## WHAT NEEDS TO BE DONE
Please copy the records word for word, from the line containing "Given: Open the Мой клан tab" through the end of the records. Leave the pictures out.

## DATASET ENTRIES
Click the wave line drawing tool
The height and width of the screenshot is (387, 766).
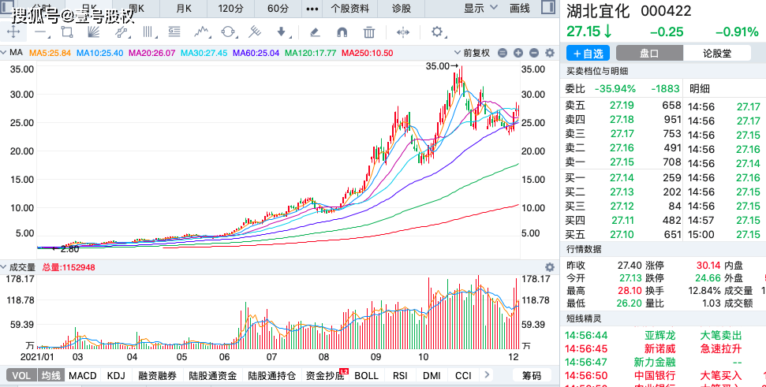(201, 32)
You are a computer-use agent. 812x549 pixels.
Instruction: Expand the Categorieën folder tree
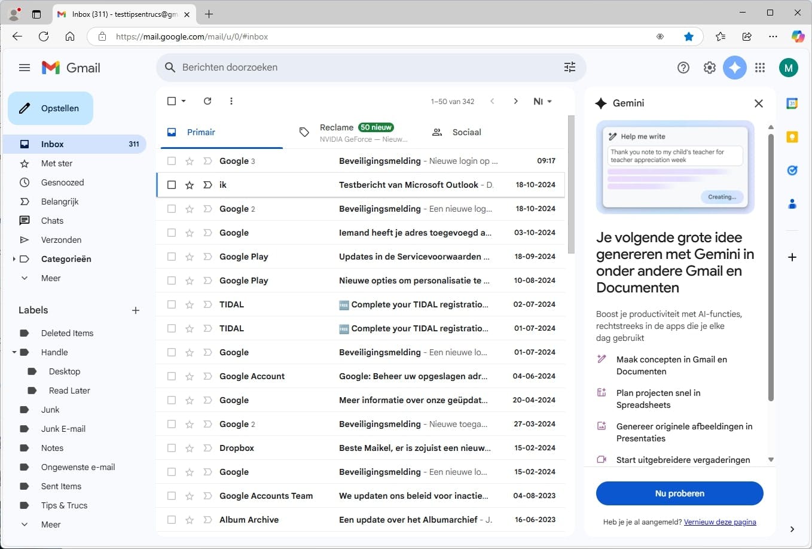tap(14, 259)
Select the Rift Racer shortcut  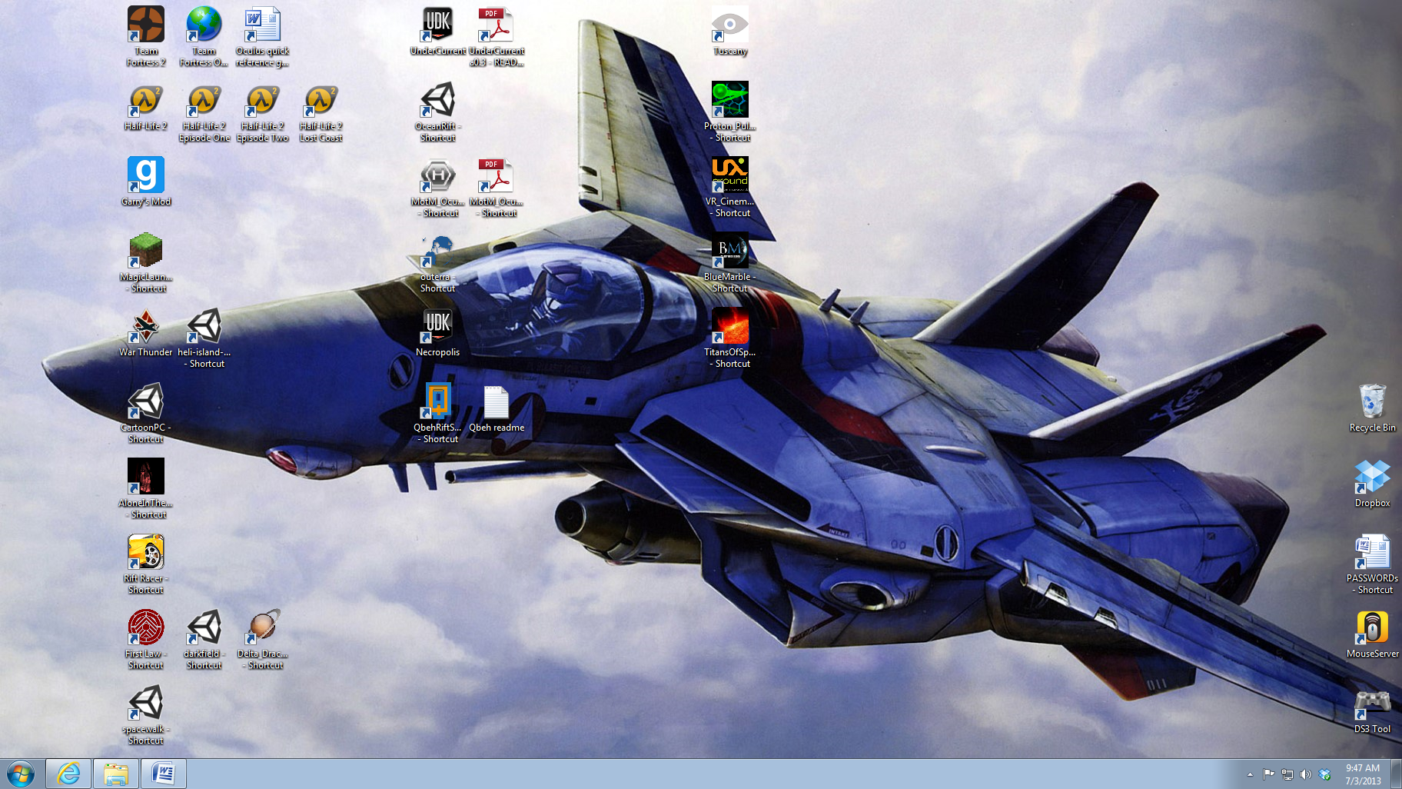pyautogui.click(x=145, y=553)
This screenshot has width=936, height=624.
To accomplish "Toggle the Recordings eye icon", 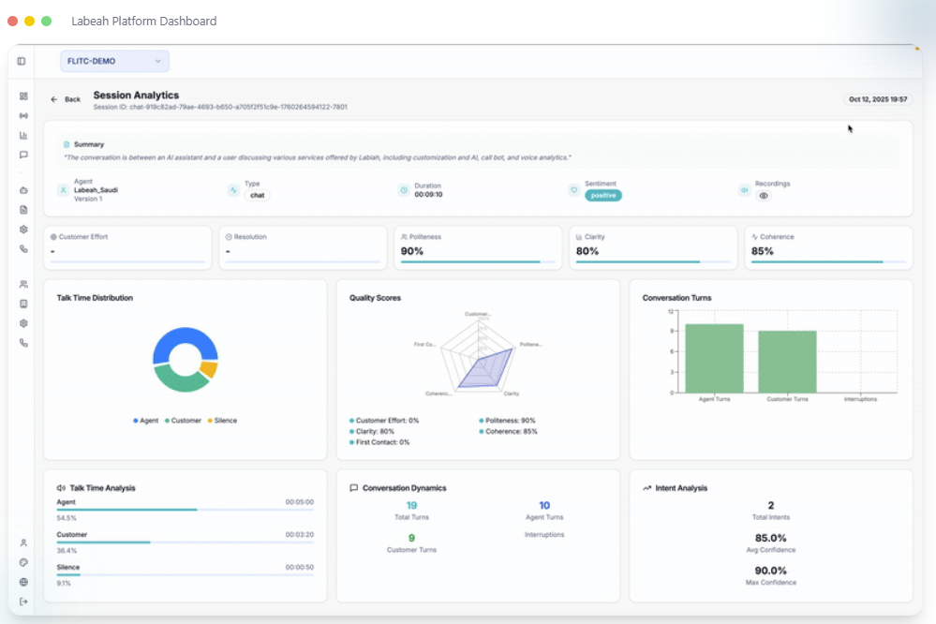I will point(764,196).
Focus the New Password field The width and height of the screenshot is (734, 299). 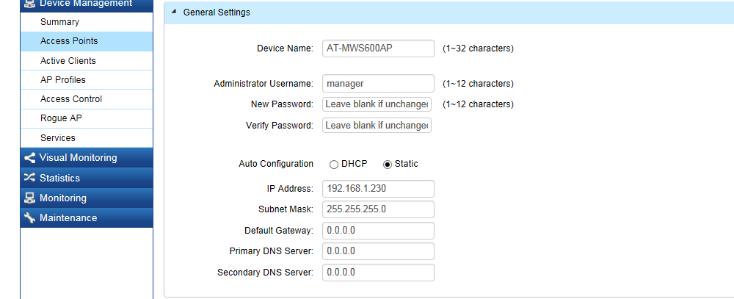point(377,104)
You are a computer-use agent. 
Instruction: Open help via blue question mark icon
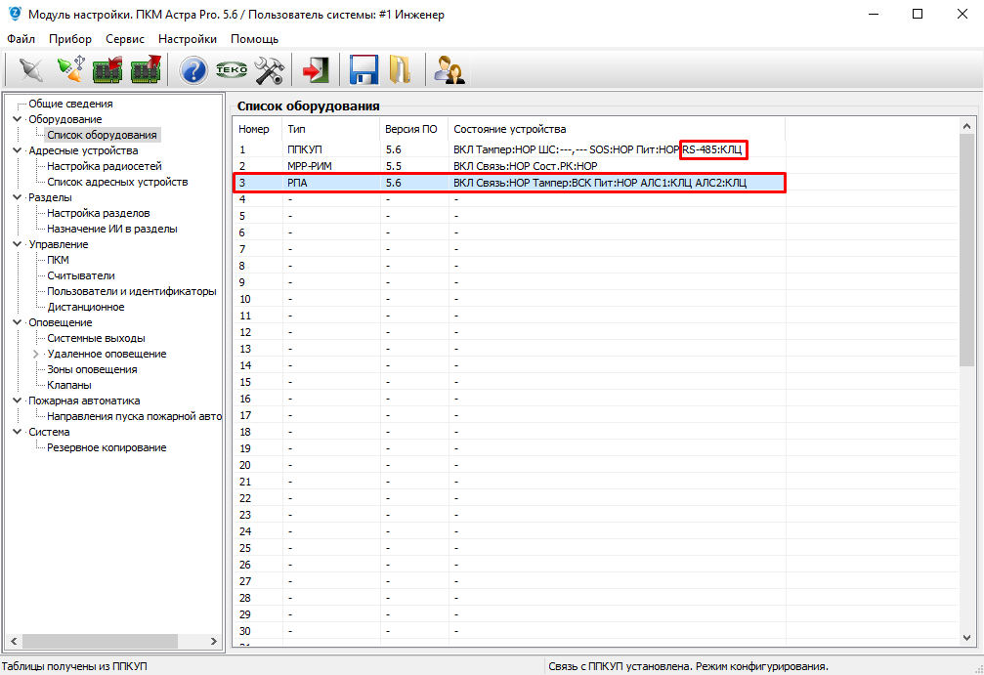pyautogui.click(x=193, y=70)
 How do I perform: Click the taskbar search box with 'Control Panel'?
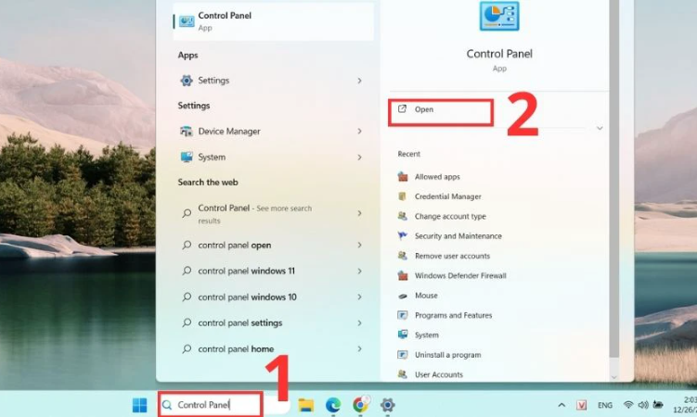(212, 405)
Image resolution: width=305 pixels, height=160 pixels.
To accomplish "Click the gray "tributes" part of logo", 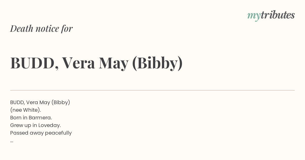I will pos(278,15).
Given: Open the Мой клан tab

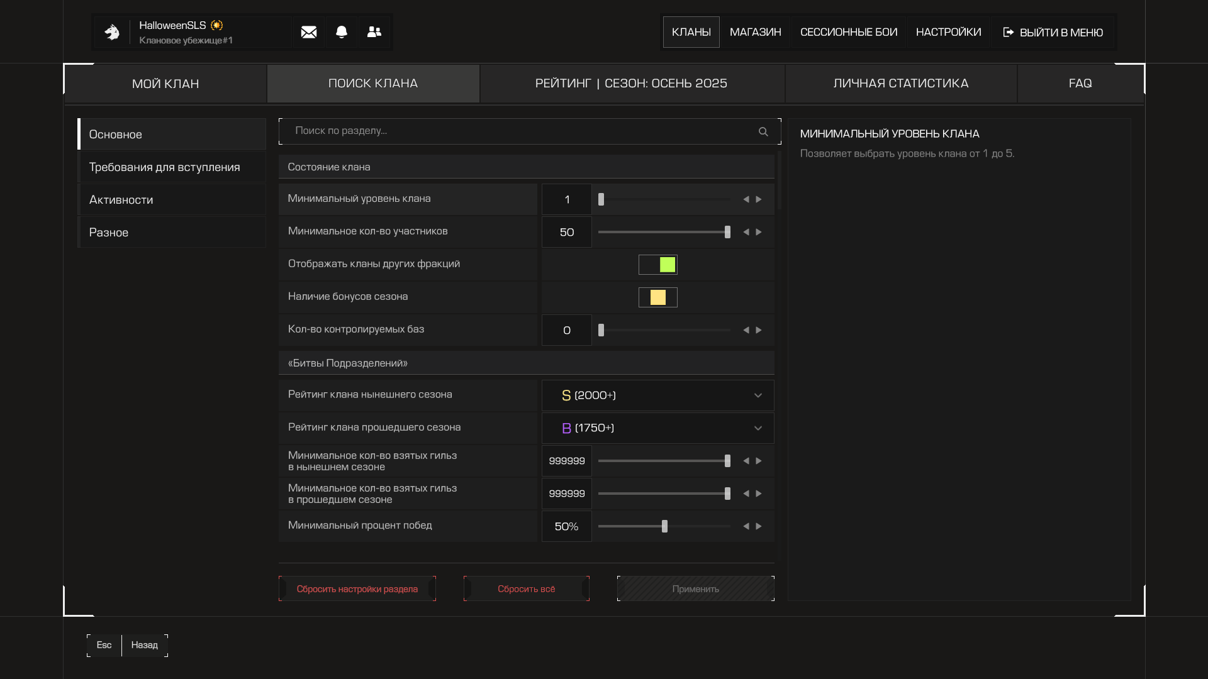Looking at the screenshot, I should click(165, 84).
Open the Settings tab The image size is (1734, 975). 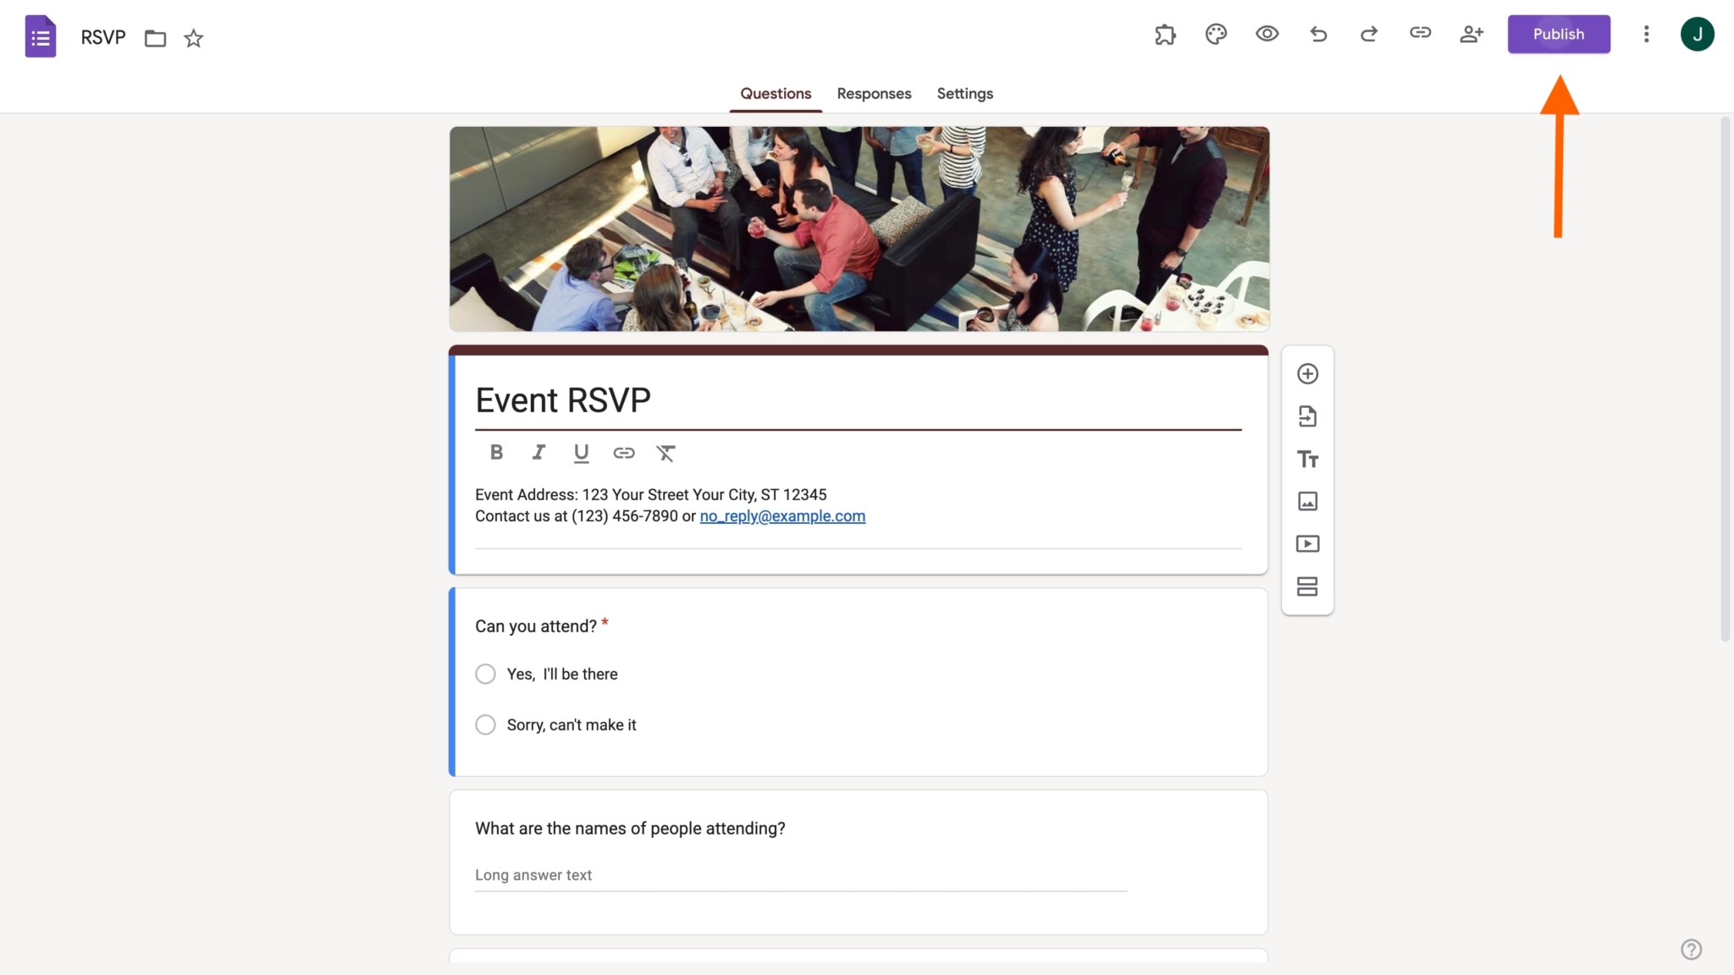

## EXERCISE SOLUTION
Given: Open the Мой клан tab

Looking at the screenshot, I should click(165, 84).
Open the Settings tab The image size is (1734, 975). 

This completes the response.